**The problem:**
If a line of the data below contains the string "computer", count it, then state the total alone.

**Supplied material:**
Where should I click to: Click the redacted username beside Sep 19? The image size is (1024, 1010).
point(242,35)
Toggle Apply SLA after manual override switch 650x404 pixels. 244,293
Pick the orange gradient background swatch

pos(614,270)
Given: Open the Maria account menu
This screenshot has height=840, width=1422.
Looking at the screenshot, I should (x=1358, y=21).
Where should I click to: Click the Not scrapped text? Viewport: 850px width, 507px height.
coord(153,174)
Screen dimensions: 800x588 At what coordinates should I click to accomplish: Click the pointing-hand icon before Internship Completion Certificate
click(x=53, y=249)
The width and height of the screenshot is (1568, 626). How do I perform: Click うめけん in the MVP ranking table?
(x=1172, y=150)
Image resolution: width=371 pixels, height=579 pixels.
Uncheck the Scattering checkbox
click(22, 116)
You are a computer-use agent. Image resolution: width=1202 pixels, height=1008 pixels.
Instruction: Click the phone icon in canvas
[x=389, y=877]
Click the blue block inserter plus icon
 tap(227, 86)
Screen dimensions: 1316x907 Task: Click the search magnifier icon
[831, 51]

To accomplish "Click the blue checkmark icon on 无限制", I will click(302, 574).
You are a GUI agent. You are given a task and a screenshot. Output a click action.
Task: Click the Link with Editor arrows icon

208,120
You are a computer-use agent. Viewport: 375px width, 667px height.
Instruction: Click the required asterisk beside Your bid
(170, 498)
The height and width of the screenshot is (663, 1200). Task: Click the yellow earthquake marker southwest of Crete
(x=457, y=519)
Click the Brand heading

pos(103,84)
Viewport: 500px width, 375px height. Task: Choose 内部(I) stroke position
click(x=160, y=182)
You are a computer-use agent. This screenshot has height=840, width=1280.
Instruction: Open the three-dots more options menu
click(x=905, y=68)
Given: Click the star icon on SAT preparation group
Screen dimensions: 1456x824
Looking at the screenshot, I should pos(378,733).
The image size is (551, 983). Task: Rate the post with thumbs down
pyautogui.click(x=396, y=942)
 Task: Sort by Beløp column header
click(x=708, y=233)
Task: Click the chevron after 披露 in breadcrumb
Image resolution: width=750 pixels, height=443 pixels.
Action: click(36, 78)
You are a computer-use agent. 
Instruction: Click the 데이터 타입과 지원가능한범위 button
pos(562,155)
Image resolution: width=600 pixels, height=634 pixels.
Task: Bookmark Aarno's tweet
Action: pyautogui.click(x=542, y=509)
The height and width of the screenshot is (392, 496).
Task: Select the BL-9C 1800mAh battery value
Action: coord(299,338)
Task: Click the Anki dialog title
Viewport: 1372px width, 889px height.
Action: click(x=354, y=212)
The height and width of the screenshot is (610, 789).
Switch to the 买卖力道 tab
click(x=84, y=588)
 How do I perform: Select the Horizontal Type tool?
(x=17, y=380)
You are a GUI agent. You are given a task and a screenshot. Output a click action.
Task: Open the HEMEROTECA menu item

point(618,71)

**Answer box:**
4